Our roundtable experts have the cure for declining reimbursements, billing bottlenecks, long hours, and unhappy patients.
Doctors solve other people's health problems all day long. Meanwhile, they're often desperate for somebody to solve their practice management problems.
Health plan hassles, hectic schedules, coding rigmarole, and efforts to grow the practice are familiar challenges of modern medicine. To find a cure for what's plaguing your practice, Medical Economics convened a roundtable panel of practice management experts at the 2007 annual meeting of the National Society of Certified Healthcare Business Consultants in Nashville. Each panelist presented a chief complaint he's heard from doctors, then offered a treatment plan. In the following roundtable presentations, you may see a plan of action that could work for your practice.
DAVID ZETTER - Health Care Professional Management Services, Mechanicsburg, Pa.
A solo FP in Pennsylvania invested $2,500 in a spirometer a year ago. Spi rometry now grosses roughly $1,000 a month, almost all of it profit. Likewise, a seven-doctor internal medicine group in the same state nets $50,000 a year-more than $7,000 per physician-from a refurbished bone densitometer purchased 3 years ago for $20,000. The numbers are bolstered by bone scan referrals from other practices.

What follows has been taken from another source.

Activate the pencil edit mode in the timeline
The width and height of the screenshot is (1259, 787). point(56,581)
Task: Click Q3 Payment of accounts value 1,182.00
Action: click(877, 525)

However, you can lose money on ancillaries if you don't do your homework. You have to consider what's needed in your community, calculate the cost of offering the service, and estimate how much revenue the service will generate based on projected volume. Is it enough to break even? Remember, you may need to hire a specialized technician. There's also the hidden cost of lost productivity associated with staff and physician training. (To learn more, read the series, "Adding Ancillaries" at http://www.memag.com/addingancillaries/.)
Consult a health-care attorney as well to ensure that an ancillary service will comply with federal antikickback and self-referral laws. Otherwise you could count on more revenue than you can reasonably expect to garner, and risk running afoul of the Feds. Some practices rent diagnostic imaging equipment and assume they can bill Medicare for both the technical and the professional fee, but that may not always be possible.
You can avoid some regulatory hassles by introducing ancillary services not covered by the Stark self-referral law-cosmetic procedures such as Botox, hair removal, and chemical peels, for in stance. However, like any ancillary service, they may increase your malpractice premiums-another cost to factor in when you crunch the numbers.
Keep in mind, too, that ancillary services aren't the solution for a practice that's struggling financially due to poor management. If your office manager can't get scheduling or billing right, he or she won't get the ancillary service right, and you could lose money. So look before you leap.
KEITH BORGLUM - Professional Management and Marketing, Santa Rosa, Calif.
A crowded schedule. Lengthy patient waiting time. Long office hours. How to catch up-and keep up-is a huge challenge for doctors who have more patients than they can handle.
A better approach: Execute a "triple play": Leverage midlevels, leverage hours, and leverage plans.
I've never found a practice that didn't make money when it hired midlevels to meet patient demand. Physician assistants and nurse practitioners are more profitable than associates, producing more revenue in proportion to their salary. Most of my client practices net at least $50,000 per year per midlevel.
However, when I recommend midlevels, the response often is "I don't have enough space." If you're a soloist with two or three exam rooms working from 8 AM to 5 PM, that may be true. That's where leveraging your hours-by expanding your schedule-comes in. Patient demand typically runs from 7 AM to 7 PM, peaking before work, during lunch, and after work. Most doctors aren't accommodating that demand.
If you're open from 7 AM to 7 PM, you can see patients from 7 AM to 1 PM and schedule the midlevel from 1 PM to 7 PM. You may need to spend a few hours supervising your midlevel in the afternoon, depending on your state's supervision requirements. However, both of you needn't see patients at the same time, and you won't have to stay until 7.
Once you leverage your midlevels and your hours, leverage your payer mix by dropping poorer-paying plans. Unfortunately, many doctors accept any plan that comes along. I've walked into the manager's office at practices that take 300, 400, 500 plans, and the only visible place on the floor is the path between piles of paperwork. However, in most practices, five plans account for 80% of patient volume. So do an analysis to see where you can afford to slim down.
You're not just dropping plans, though; you're becoming an out-of-network provider, which has certain advantages. Patients in dropped plans can still come to you, and many usually will, even though their out-of-pocket expenses go up. With the network discount no longer in effect, they'll pay the full amount of your fees, plumping up revenue. You'll also reduce your workload and overhead because, as an out-of-network provider, you'll no longer have to check eligibility, secure preauthorizations, or submit claims.
You can't execute a triple play overnight. After identifying the worst payers, gradually drop them, perhaps at a rate of one plan every month, according to your comfort level. In time, leveraging payers, midlevels, and hours will move your practice into a healthier, more manageable situation.